**** INPUT MATERIAL ****
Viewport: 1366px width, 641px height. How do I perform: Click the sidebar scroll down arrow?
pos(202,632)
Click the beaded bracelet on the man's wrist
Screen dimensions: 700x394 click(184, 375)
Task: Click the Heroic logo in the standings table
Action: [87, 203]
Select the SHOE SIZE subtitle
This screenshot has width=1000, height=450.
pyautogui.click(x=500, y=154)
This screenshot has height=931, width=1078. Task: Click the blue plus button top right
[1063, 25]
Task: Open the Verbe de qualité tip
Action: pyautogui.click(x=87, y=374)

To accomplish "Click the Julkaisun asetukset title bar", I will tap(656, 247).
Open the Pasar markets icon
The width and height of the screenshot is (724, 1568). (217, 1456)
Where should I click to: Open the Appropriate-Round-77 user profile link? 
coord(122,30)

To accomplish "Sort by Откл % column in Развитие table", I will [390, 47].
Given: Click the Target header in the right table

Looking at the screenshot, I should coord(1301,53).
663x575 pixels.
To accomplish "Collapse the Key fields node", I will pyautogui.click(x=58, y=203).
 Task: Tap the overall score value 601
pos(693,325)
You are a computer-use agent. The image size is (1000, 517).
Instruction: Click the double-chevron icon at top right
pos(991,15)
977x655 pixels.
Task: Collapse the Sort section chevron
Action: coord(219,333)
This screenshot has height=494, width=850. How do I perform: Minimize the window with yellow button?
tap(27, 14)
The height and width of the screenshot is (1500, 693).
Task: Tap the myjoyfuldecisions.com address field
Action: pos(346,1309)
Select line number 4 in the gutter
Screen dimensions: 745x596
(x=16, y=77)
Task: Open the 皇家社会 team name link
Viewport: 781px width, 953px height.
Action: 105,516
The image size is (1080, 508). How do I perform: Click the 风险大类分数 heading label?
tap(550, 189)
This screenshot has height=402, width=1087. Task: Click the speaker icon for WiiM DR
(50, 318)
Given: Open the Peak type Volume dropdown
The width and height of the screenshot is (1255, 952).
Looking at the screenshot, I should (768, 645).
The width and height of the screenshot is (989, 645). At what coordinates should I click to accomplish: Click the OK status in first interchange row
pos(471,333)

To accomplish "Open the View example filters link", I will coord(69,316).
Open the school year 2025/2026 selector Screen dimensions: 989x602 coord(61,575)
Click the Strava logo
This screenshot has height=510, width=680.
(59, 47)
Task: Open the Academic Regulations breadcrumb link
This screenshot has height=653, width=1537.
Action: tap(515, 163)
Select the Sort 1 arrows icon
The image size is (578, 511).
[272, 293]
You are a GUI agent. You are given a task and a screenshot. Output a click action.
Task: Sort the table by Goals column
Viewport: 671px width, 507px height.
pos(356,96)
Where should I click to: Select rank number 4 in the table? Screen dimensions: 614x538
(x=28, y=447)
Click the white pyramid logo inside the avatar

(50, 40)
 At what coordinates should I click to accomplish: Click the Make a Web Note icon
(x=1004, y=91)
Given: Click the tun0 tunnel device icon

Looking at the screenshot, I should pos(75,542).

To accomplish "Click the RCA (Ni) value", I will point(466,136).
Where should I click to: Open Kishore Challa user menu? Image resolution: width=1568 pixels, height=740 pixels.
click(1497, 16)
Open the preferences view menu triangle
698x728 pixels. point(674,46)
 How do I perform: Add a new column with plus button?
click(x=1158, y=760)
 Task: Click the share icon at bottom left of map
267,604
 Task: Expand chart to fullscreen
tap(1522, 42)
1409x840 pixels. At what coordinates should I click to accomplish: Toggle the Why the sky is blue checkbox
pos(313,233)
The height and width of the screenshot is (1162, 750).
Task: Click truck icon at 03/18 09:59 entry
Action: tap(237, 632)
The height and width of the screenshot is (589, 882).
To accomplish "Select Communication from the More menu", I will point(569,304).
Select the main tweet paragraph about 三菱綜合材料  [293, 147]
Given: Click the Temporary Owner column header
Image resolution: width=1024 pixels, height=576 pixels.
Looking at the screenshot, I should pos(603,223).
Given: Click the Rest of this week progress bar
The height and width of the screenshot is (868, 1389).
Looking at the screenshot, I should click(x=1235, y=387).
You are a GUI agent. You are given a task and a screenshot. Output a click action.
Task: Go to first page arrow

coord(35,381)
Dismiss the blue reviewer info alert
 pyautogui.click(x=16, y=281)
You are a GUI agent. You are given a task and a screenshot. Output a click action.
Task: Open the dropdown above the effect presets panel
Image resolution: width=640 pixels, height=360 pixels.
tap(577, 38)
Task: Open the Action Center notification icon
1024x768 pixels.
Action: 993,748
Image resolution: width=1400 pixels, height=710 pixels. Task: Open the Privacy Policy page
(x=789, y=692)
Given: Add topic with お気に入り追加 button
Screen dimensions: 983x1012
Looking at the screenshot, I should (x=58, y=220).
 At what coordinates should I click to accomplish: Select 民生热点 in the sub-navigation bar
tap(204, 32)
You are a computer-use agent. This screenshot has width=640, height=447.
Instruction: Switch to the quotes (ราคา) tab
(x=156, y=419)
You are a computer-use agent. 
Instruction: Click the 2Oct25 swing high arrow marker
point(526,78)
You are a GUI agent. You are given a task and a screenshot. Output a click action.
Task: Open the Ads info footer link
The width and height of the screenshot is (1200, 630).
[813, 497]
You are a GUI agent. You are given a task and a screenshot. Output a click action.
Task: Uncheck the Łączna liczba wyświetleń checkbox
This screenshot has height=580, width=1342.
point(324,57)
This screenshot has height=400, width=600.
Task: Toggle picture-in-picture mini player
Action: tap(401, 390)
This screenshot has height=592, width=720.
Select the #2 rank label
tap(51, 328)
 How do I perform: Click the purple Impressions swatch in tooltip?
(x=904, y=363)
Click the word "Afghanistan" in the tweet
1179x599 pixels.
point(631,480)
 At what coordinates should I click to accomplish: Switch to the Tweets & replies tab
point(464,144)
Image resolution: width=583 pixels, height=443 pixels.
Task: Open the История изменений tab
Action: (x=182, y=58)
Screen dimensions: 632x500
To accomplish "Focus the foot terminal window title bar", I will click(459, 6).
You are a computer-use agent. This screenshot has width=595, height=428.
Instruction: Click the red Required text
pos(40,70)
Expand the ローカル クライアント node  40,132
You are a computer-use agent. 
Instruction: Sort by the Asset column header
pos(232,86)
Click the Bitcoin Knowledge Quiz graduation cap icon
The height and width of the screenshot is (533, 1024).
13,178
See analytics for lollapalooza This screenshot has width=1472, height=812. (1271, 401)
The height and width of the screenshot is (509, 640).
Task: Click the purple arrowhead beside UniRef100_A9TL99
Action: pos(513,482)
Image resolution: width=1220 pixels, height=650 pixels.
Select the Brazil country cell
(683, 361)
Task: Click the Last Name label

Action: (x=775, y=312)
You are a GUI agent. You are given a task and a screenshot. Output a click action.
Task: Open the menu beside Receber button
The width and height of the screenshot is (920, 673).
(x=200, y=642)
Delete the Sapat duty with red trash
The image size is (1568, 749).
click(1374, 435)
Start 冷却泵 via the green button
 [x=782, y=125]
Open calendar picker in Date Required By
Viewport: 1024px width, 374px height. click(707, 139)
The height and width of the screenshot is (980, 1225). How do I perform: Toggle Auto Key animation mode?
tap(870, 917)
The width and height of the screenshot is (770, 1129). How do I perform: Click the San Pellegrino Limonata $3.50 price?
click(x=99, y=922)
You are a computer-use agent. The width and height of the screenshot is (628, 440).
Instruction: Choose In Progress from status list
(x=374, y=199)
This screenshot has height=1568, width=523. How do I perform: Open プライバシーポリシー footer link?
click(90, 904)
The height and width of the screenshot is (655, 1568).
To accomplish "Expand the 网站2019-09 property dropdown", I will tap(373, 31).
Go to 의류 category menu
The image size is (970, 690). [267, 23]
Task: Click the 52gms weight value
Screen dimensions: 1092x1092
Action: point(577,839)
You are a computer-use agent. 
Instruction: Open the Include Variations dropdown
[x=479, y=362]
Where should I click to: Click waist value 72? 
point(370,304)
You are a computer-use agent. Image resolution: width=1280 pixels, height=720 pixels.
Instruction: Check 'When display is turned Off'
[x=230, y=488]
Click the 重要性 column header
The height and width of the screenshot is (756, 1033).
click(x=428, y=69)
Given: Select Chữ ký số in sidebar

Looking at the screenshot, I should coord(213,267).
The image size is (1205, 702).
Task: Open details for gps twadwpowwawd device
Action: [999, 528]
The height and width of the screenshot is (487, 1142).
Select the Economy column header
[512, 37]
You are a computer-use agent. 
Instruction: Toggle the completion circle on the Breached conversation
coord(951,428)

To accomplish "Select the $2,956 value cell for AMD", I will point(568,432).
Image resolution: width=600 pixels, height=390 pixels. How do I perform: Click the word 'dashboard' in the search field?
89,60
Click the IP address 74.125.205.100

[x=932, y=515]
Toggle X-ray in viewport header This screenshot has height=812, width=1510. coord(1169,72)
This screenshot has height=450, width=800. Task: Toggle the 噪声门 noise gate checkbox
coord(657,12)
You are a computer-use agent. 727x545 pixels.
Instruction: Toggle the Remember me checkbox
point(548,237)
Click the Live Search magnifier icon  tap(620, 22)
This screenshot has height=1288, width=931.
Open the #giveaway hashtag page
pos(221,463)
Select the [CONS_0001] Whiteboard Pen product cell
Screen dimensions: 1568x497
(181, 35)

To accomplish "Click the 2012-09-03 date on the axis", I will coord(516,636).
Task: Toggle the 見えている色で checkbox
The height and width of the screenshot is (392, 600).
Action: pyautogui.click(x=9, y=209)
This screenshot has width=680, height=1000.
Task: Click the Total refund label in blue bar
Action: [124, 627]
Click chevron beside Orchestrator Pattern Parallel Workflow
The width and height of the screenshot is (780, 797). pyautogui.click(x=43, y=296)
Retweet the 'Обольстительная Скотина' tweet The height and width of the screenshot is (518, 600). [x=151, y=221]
****
THE TASK: Look through the records for the string "node". Copy every line that has it.

RESULT OF THIS TASK:
To accomplish "Collapse the Key fields node", I will pyautogui.click(x=58, y=203).
Expand the ローカル クライアント node  40,132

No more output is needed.